• Task to complete:
Make an exact copy of the records below. Include every line.
╭─ The data
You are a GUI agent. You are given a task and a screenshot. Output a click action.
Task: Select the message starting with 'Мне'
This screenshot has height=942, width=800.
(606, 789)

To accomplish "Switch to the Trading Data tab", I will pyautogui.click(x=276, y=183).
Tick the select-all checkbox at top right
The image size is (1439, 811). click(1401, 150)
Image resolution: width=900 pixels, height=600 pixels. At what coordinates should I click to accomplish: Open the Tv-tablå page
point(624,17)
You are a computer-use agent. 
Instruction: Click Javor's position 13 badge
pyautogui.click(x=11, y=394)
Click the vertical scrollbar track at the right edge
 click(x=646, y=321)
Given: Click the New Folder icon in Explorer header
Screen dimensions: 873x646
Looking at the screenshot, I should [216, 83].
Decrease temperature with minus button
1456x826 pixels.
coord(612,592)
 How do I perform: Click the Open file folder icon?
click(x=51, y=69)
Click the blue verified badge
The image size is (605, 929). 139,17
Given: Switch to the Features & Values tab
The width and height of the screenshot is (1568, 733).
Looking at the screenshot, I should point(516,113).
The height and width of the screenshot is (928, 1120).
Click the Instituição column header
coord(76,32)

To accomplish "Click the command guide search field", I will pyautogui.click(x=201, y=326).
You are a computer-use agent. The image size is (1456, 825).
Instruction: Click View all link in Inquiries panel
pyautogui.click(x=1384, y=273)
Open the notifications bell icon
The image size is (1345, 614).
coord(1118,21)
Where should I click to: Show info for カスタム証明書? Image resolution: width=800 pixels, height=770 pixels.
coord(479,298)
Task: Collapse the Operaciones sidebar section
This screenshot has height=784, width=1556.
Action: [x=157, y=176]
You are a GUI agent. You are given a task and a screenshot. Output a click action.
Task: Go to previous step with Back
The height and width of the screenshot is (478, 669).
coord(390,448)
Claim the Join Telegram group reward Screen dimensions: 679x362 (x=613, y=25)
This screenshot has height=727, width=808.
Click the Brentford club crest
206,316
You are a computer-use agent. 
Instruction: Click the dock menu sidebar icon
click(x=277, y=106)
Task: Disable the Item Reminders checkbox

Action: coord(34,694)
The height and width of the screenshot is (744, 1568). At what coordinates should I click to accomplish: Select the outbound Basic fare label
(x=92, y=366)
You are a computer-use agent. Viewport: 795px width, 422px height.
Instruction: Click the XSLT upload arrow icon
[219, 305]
╰─
• Answer to this exercise:
You are a GUI agent. You are given a task and a screenshot. Output a click action.
Task: Select the message starting with 'Мне'
This screenshot has height=942, width=800.
(606, 789)

To accomplish "Switch to the Trading Data tab", I will pyautogui.click(x=276, y=183).
Tick the select-all checkbox at top right
The image size is (1439, 811). click(1401, 150)
Image resolution: width=900 pixels, height=600 pixels. At what coordinates should I click to accomplish: Open the Tv-tablå page
point(624,17)
You are a computer-use agent. 
Instruction: Click Javor's position 13 badge
pyautogui.click(x=11, y=394)
Click the vertical scrollbar track at the right edge
 click(x=646, y=321)
Given: Click the New Folder icon in Explorer header
Screen dimensions: 873x646
Looking at the screenshot, I should [216, 83].
Decrease temperature with minus button
1456x826 pixels.
coord(612,592)
 How do I perform: Click the Open file folder icon?
click(x=51, y=69)
Click the blue verified badge
The image size is (605, 929). 139,17
Given: Switch to the Features & Values tab
The width and height of the screenshot is (1568, 733).
Looking at the screenshot, I should point(516,113).
The height and width of the screenshot is (928, 1120).
Click the Instituição column header
coord(76,32)

To accomplish "Click the command guide search field", I will pyautogui.click(x=201, y=326).
You are a computer-use agent. The image size is (1456, 825).
Instruction: Click View all link in Inquiries panel
pyautogui.click(x=1384, y=273)
Open the notifications bell icon
The image size is (1345, 614).
coord(1118,21)
Where should I click to: Show info for カスタム証明書? Image resolution: width=800 pixels, height=770 pixels.
coord(479,298)
Task: Collapse the Operaciones sidebar section
This screenshot has height=784, width=1556.
Action: [x=157, y=176]
You are a GUI agent. You are given a task and a screenshot. Output a click action.
Task: Go to previous step with Back
The height and width of the screenshot is (478, 669).
coord(390,448)
Claim the Join Telegram group reward Screen dimensions: 679x362 (x=613, y=25)
This screenshot has height=727, width=808.
Click the Brentford club crest
206,316
You are a computer-use agent. 
Instruction: Click the dock menu sidebar icon
click(x=277, y=106)
Task: Disable the Item Reminders checkbox

Action: coord(34,694)
The height and width of the screenshot is (744, 1568). At what coordinates should I click to accomplish: Select the outbound Basic fare label
(x=92, y=366)
You are a computer-use agent. Viewport: 795px width, 422px height.
Instruction: Click the XSLT upload arrow icon
[219, 305]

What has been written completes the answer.